Uyku apnesinin nörolojik etkileri de en çok görülen semptomlardan biridir. Uyku apnesi problemiyle karşı karşıya kalan kişi gün içerisinde odaklanamama, unutkanlık, uyuşukluk ve huzursuzluk gibi durumlarla karşı karşıya kalabilir.

Üreme sistemini sekteye uğratır

Libidoyu etki altına alan uyku apnesi aynı zamanda özellikle erkeklerde ereksiyon problemleri yaratarak cinsel hayata negatif geri dönüşlerde bulunur.

Uyku apnesi doktorlar tarafından nasıl teşhis edilir?

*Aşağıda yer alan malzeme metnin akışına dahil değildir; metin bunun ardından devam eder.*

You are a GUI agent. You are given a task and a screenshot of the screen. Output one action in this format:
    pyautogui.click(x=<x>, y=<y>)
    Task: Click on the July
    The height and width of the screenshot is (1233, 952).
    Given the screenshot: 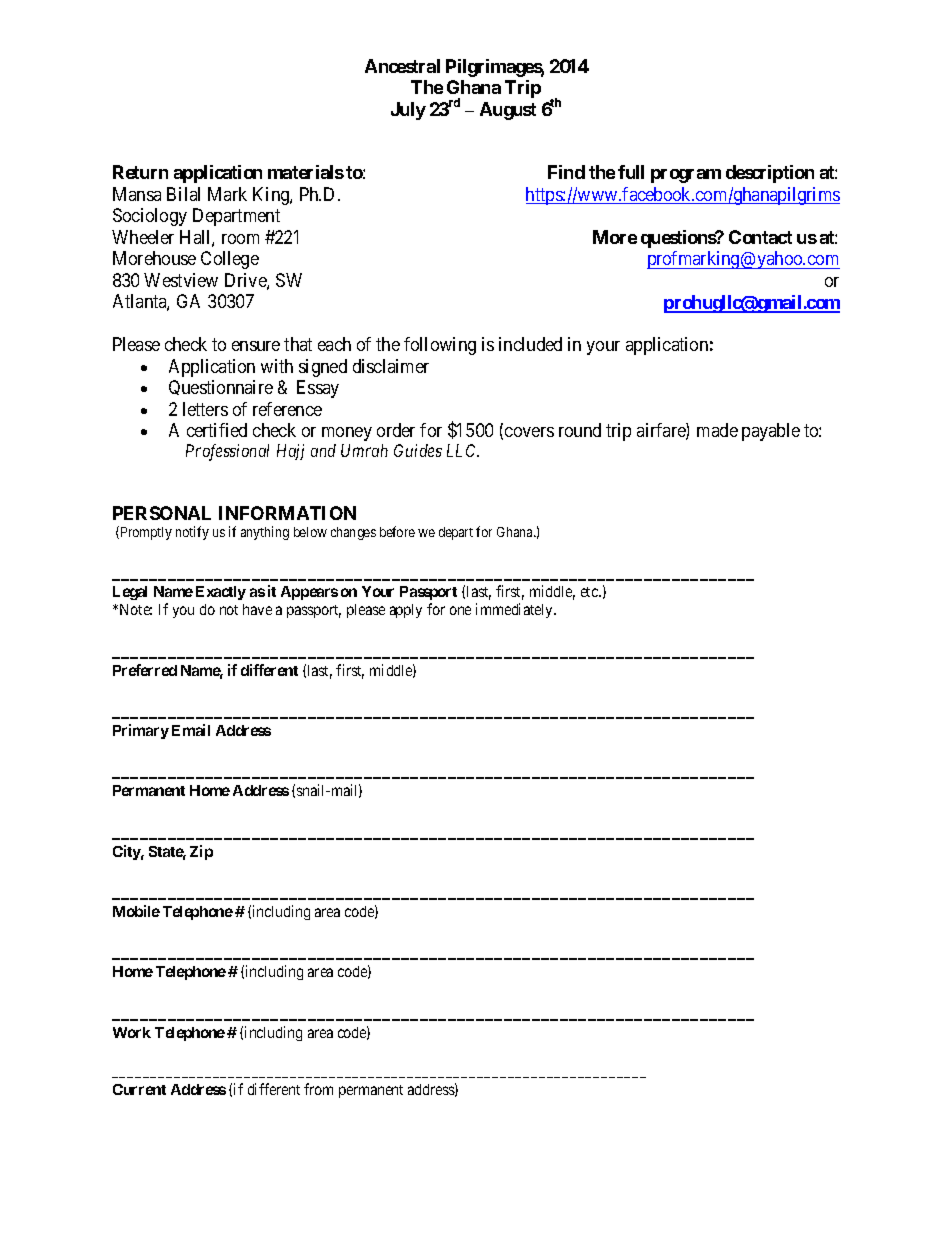 What is the action you would take?
    pyautogui.click(x=408, y=111)
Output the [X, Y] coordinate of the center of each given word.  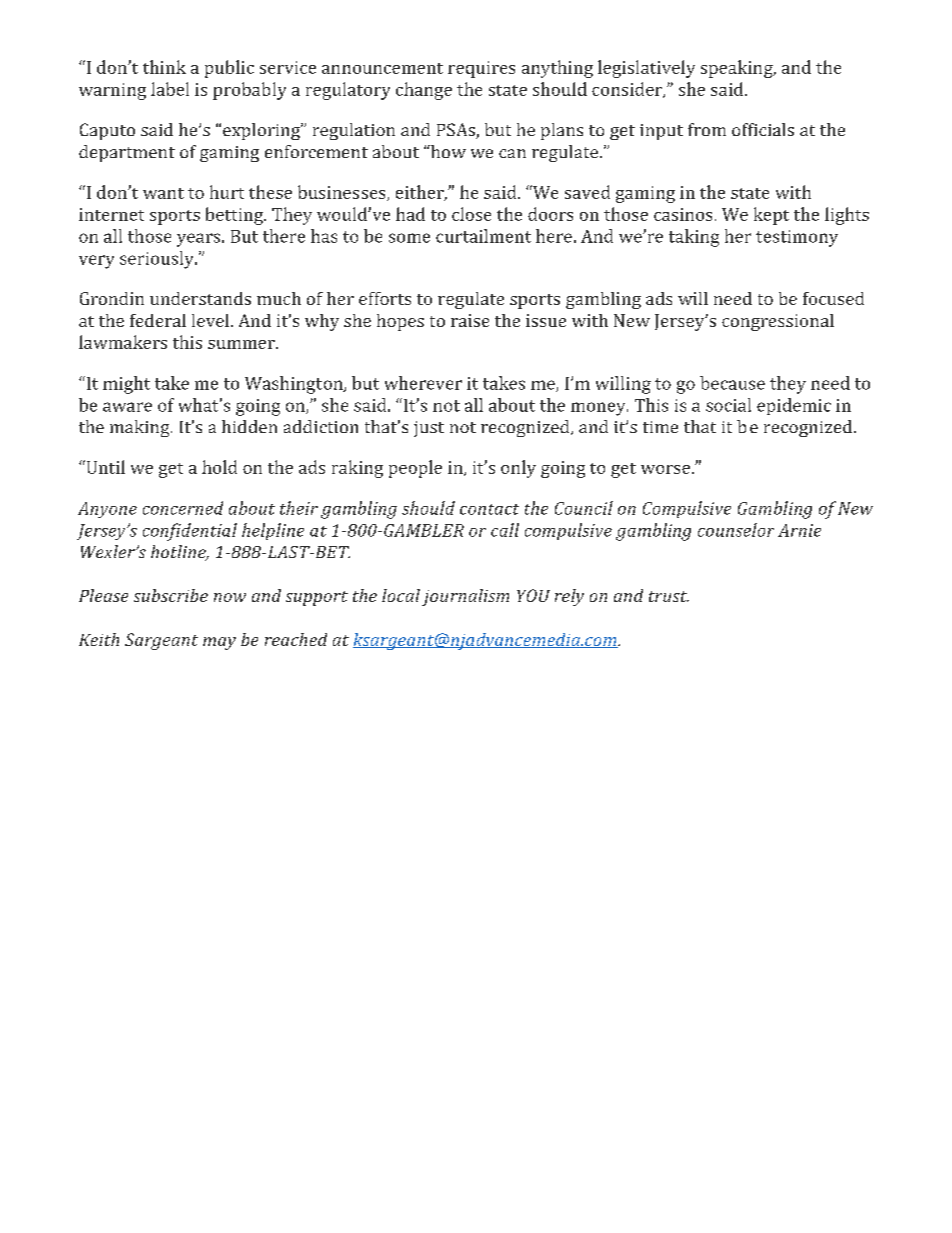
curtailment [483, 236]
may [219, 643]
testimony [797, 238]
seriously [158, 260]
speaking [738, 69]
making [141, 428]
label [170, 89]
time [660, 427]
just [429, 429]
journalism [465, 597]
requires [481, 69]
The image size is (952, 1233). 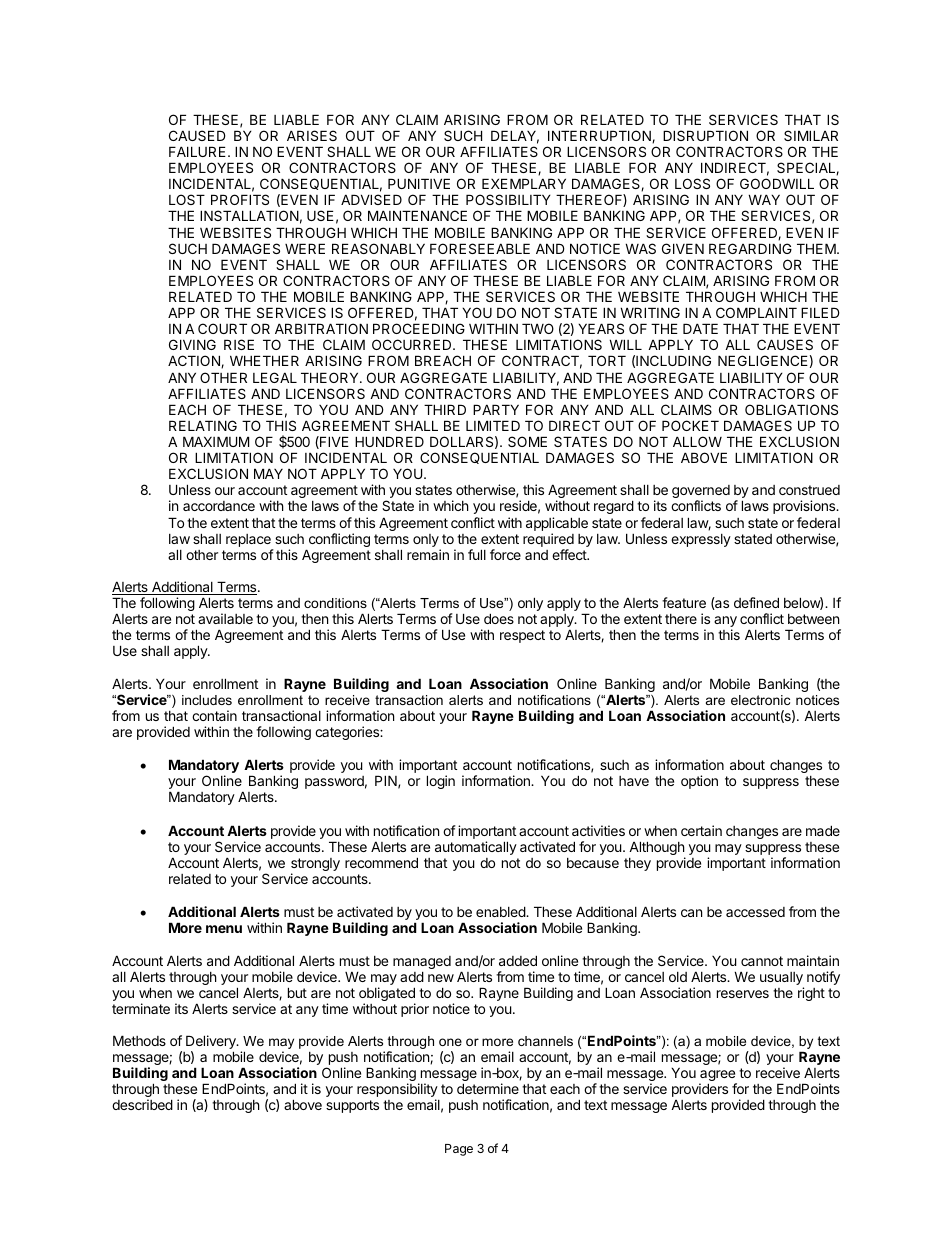 What do you see at coordinates (142, 1104) in the image?
I see `described` at bounding box center [142, 1104].
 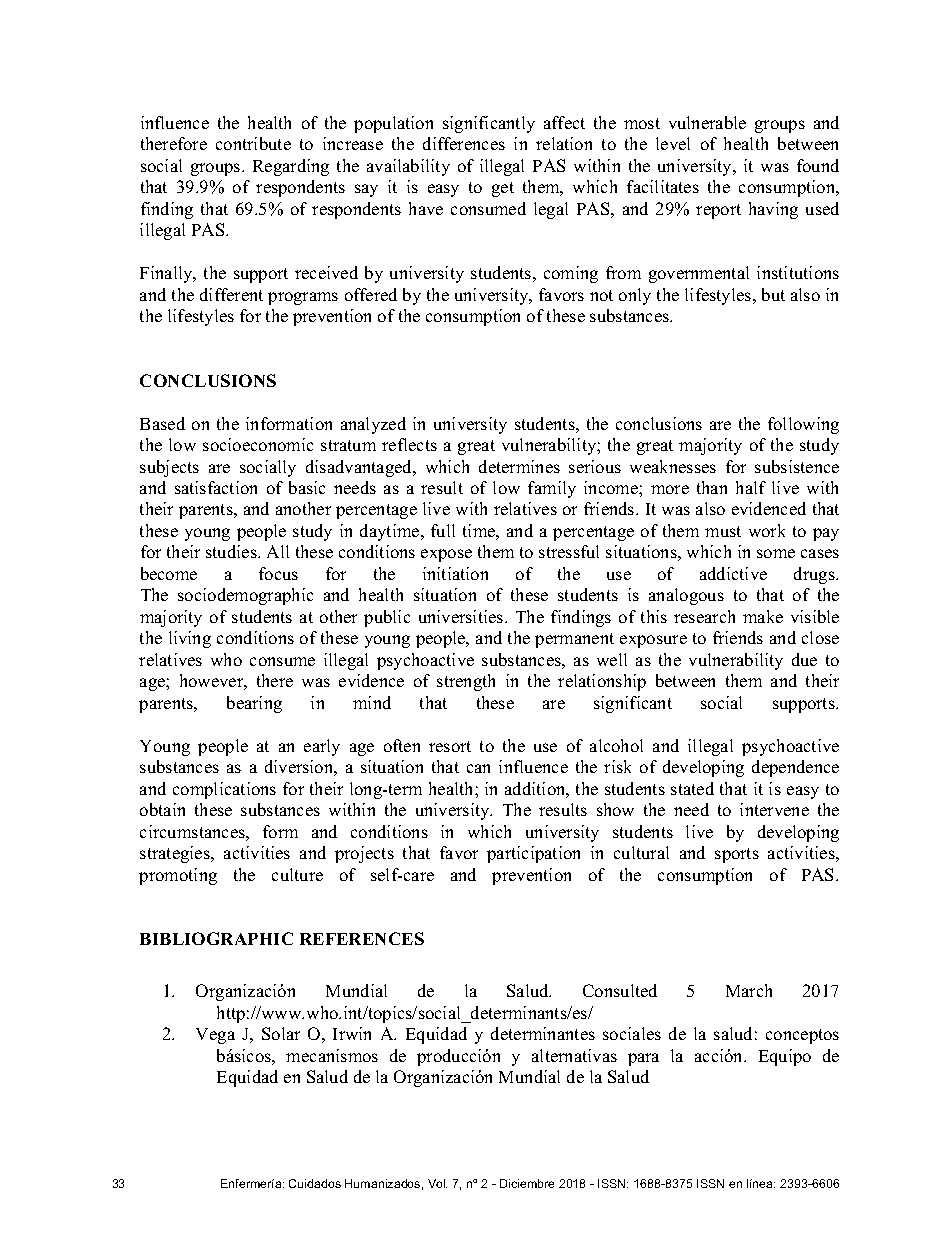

Uyku apnesi tanısında hem hastanın şikayetleri hem de yakınlarının gözlemleri belirleyici oluyor. Hasta öyküsü tam alındıktan sonra doktorlar sıklıkla polisomnografi adı verilen, halk arasındaki yaygın kullanımıyla uyku tetkiki isteyebiliyor. Bu tetkikin tamamlanması için hastanın bir gece hastanede yatması gerekiyor. Testte, hastanın beyin dalgaları, burun solunumu, göğüs hareketleri, göz ve kas hareketleri, kandaki oksijen düzeyi takip ediliyor. Tüm bu değerlendirmeler sonucunda hastaya uyku apnesi teşhisi konulabiliyor. İkinci aşamada ise uyku apnesinin hafif mi yoksa ağır bir düzeyde mi olduğunun saptanması gerekiyor.

Kimler risk grubuna girer?

Uyku apnesi, boğazdaki kasların havanın geçeceği alanı kapatacak şekilde gevşemesi sonucu gelişiyor. Çocukluk döneminden itibaren yaşanan üst solunum yolu hastalıkları sonucu solunum yolunda meydana gelen yıpranma, fazla kilolu olma, büyük bademcikler ve geniz eti uyku apnesi risk faktörlerini artırırken kısa boylu kişiler de risk grubunda yer alıyor. Ayrıca uyku apnesinin sadece yetişkinlerde değil, çocuklarda da görülebildiğini unutmamak gerekiyor.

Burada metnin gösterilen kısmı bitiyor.